*WHAT THE TASK REQUIRES*.
Can you continue the following update from Lomé, Togo, starting right after its final sentence?

*SELECTED TEXT*.

------------------------------

The rainy season has begun in Togo, bringing much needed water for farmers and for generating electricity. The trees have been turning back to green, though in part this is because the rain washes the brown dust off the leaves. However here in Lomé, in some parts of the city the infrastructure has not coped with the heavy rain and again many streets and homes are flooded, mostly in the poorer areas where houses are built on land with no drainage.
|Srijana and her fellow graduating students|
Work wise, Michael has finished his formal work, ending with a workshop exploring chaplaincy and opportunities to develop this ministry. We currently have chaplaincy activity in hospitals, schools prisons and markets with a relatively new addition of industrial chaplaincy in the port of Lomé. The workshop focused mainly on the implications of a change of approach from being at home in the church to being in the community where we are a guest being welcomed by another. This change of context brings with it a change of status where chaplains, rather than being in charge as in the local church, need to become vulnerable seek permission to minister at both organisational and individual levels.

------------------------------

*EXTRACTED MATERIAL*.

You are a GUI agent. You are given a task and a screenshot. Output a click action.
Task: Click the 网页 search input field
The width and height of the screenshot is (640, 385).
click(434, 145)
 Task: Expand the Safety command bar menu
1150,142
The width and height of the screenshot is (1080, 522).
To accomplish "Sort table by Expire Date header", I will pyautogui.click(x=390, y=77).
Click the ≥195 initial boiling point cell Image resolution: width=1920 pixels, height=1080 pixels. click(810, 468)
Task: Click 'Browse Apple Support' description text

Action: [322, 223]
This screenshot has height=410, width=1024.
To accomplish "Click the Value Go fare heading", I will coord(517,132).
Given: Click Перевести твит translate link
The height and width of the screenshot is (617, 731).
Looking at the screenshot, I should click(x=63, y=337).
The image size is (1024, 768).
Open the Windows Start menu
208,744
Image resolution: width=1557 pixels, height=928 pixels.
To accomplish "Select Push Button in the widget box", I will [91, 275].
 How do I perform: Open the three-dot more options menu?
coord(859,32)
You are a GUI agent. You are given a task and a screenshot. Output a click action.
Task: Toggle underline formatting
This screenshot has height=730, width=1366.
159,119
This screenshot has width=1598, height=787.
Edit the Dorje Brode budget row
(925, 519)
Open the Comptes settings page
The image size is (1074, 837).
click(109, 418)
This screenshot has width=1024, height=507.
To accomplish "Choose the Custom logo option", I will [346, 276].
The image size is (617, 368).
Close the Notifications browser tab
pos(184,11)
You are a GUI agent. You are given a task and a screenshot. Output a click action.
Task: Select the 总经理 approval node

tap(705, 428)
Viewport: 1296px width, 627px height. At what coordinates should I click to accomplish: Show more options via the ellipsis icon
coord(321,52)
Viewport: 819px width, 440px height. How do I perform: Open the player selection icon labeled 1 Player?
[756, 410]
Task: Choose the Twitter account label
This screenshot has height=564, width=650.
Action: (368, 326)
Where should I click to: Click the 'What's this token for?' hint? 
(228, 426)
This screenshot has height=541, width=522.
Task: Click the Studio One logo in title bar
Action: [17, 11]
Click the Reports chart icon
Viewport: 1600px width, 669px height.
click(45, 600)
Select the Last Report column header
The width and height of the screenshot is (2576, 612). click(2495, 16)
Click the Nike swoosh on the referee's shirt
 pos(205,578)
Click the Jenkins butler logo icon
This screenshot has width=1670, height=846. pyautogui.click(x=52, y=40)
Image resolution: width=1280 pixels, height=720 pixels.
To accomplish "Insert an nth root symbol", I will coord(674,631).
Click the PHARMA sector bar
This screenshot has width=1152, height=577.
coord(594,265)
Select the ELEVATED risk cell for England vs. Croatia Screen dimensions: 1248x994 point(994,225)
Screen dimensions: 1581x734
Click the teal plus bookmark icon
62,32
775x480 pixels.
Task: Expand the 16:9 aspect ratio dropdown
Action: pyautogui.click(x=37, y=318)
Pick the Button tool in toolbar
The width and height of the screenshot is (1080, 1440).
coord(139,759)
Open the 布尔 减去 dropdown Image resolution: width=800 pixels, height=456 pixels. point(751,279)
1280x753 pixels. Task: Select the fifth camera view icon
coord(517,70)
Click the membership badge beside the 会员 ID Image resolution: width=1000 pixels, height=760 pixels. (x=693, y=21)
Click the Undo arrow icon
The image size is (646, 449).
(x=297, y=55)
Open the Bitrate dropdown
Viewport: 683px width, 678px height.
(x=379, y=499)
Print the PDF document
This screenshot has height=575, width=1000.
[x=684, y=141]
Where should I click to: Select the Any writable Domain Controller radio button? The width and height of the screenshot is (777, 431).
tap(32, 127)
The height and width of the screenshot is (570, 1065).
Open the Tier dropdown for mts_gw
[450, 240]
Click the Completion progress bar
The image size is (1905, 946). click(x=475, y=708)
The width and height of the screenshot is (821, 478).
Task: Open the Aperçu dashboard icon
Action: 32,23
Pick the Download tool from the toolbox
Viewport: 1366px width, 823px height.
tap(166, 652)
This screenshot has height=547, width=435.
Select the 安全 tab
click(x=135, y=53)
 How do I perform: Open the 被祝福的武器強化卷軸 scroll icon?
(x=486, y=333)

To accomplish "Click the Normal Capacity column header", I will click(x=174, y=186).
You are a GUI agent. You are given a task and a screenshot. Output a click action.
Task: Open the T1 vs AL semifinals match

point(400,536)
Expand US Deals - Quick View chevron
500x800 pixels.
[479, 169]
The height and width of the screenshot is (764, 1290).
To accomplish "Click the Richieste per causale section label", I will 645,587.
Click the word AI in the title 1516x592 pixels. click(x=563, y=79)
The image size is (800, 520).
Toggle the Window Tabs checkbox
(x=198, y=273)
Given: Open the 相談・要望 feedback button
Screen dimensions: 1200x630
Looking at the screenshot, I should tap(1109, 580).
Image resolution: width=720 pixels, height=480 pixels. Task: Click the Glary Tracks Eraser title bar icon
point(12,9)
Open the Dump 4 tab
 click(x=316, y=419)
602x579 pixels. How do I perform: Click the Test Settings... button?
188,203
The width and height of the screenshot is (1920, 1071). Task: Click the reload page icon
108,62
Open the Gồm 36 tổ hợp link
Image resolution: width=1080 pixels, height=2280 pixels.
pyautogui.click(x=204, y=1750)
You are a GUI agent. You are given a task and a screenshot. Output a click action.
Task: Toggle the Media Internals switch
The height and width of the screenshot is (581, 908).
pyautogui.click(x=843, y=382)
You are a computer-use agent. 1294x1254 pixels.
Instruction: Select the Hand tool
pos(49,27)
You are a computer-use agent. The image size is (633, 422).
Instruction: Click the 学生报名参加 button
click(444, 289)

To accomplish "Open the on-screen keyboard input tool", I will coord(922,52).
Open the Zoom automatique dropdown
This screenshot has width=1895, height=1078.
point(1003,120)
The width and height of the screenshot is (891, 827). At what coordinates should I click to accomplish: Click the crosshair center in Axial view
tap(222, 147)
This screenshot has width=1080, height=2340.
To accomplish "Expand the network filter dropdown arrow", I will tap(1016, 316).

------------------------------

*ANSWER SECTION*.
Srijana has graduated from secondary school with a weekend of ceremony and celebration where she gave the valedictory speech. She is pursuing her applications to study social work at university while awaiting her IB exam results.
|Six years in Togo all boxed up|
Our six years in Togo draws to an end this month. We are currently busy with packing, arranging shipping, closing bank accounts and countless other administrative tasks which are all proving to be more complicated than they need to be. On top of this are good byes to friends, colleagues, classmates and neighbours. We will be moving to Newcastle-upon-Tyne where Michael will return to circuit (local church) ministry in September.